A Federal Government Shutdown: What To Know
The possibility of a government shutdown is looming large, after Republican leadership scrapped a procedural vote on a stopgap funding bill to keep the government running through October. Intraparty feuding between moderates and the hard-right lies at the heart of the GOP's inability to reach a compromise and highlights the challenge before House Speaker Kevin McCarthy (R-Calif.).
The possibility of a government shutdown is looming large as Republican leadership faces intraparty feuding between moderates and the hard-right. Both factions agree on reducing federal spending, but a lack of information on budget numbers and assurances from the Senate has angered hard-right lawmakers. A proposed stopgap funding bill was scrapped, which would have triggered a 1 percent cut to current fiscal levels and kept the government funded until October 31. The government is typically funded through 12 annual appropriations bills, but if these bills aren't passed and signed into law by October 1, a partial shutdown could occur.
During a shutdown, the government is unable to spend money, resulting in delayed paychecks for federal workers, closed national parks, and unfulfilled food stamp payments. However, U.S. bond payments are not at risk as they are not funded through annual appropriations. House Speaker Kevin McCarthy promised conservatives that each bill would be handled separately, but only one of the 12 bills has passed in the House so far. The Senate has yet to pass any bills, although lawmakers there have less disagreement on spending.
The deadline for reaching an agreement on next year's budget and preventing a shutdown is September 30. The core issue is the amount of money the government should spend, with hard-right Republicans supporting a lower top-line budget than what was agreed upon earlier this year. Moderates oppose further spending cuts. Democrats argue that they should not have to vote for a lower spending number than what was agreed upon. The stopgap measure proposed by McCarthy would cut overall federal spending by 1 percent, but exempts certain categories such as the military. The White House views this proposal as a nonstarter.
Republicans are considering a shell bill that could allow moderates to force a vote to keep the government open.
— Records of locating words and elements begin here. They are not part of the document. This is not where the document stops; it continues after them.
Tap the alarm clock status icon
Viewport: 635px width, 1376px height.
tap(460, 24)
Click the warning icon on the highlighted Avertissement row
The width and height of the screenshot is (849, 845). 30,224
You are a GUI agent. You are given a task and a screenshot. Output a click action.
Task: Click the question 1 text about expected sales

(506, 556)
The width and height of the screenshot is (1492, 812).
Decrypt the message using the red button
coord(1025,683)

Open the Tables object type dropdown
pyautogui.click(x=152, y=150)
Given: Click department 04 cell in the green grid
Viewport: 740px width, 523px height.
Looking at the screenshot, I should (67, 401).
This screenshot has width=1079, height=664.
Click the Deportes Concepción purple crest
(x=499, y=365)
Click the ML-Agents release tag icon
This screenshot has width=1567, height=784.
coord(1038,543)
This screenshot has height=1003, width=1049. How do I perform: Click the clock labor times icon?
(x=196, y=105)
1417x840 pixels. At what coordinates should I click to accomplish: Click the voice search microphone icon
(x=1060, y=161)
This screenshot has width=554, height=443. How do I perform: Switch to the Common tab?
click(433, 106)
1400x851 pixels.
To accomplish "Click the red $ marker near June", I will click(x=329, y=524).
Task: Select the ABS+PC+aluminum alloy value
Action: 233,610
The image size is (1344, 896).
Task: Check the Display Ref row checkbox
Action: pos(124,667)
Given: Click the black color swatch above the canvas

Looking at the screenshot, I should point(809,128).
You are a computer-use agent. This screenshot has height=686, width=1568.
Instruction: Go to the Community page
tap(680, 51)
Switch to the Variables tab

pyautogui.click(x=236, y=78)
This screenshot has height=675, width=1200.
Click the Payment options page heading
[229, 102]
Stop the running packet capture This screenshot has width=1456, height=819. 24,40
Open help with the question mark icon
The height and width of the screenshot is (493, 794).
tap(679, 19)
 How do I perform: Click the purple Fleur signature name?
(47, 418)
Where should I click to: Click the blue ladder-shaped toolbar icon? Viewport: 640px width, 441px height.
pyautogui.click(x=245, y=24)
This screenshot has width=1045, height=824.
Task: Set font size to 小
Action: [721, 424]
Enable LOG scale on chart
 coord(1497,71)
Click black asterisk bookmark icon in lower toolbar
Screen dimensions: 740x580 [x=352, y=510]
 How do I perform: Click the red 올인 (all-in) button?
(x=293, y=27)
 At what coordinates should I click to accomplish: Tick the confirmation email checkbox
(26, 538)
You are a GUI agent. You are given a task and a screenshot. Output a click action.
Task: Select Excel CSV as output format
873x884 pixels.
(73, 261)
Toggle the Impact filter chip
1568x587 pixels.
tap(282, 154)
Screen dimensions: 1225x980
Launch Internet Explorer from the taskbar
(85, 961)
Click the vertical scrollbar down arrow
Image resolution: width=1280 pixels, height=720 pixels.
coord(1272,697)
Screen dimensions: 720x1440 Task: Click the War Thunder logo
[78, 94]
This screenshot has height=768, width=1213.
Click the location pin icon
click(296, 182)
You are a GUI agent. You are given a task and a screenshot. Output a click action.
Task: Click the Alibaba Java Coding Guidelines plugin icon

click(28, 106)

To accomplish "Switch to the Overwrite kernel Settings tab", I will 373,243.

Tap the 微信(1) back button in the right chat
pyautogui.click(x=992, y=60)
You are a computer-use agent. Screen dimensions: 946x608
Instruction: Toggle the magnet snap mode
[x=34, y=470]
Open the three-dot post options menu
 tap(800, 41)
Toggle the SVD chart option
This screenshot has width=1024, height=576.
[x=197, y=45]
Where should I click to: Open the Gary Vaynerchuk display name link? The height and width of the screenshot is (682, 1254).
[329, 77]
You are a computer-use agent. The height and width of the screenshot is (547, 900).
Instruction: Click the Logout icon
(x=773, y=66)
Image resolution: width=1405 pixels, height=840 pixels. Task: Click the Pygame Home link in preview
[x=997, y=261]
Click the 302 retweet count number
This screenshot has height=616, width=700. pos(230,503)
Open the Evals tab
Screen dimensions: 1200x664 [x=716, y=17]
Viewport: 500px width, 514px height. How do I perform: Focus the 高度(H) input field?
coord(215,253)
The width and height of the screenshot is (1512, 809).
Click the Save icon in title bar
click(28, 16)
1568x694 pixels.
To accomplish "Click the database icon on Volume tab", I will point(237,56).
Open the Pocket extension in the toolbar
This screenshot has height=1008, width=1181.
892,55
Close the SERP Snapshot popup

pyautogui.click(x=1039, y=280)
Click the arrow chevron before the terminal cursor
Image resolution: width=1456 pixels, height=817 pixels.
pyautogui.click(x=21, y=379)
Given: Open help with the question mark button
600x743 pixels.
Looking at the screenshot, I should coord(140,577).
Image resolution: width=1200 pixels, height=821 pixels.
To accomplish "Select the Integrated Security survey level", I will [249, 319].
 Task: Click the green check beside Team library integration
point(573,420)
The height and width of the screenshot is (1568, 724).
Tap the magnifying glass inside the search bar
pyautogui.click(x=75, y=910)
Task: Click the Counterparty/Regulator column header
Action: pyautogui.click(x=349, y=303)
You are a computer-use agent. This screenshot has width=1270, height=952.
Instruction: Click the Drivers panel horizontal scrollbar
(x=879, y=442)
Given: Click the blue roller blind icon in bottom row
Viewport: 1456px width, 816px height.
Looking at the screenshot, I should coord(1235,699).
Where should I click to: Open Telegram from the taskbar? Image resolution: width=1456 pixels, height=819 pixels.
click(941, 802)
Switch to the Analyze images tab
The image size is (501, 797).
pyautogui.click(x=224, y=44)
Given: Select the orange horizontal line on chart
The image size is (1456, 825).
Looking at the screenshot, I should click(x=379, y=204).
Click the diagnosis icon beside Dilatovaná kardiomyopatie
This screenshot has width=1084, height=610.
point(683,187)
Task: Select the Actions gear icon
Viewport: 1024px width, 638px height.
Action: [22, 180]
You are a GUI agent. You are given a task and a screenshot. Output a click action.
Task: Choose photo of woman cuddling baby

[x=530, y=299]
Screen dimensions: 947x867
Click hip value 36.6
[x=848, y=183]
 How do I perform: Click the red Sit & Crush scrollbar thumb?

Another potential deal could be struck between the Republican Governance Group and the New Democrat Coalition. Government shutdowns affect federal workers, with unpaid leave for many and essential workers expected to continue working without pay. The U.S. Postal Service and Social Security payments would continue, but food stamp payments and environmental and food inspections could be disrupted. A shutdown could also have broader economic effects.
While stock prices have historically been unaffected by government shutdowns, missed paychecks for government workers can impact consumer spending and GDP. The most recent government shutdown in 2018 lasted 34 days, the longest in U.S. history, and ended due to delays at major airports.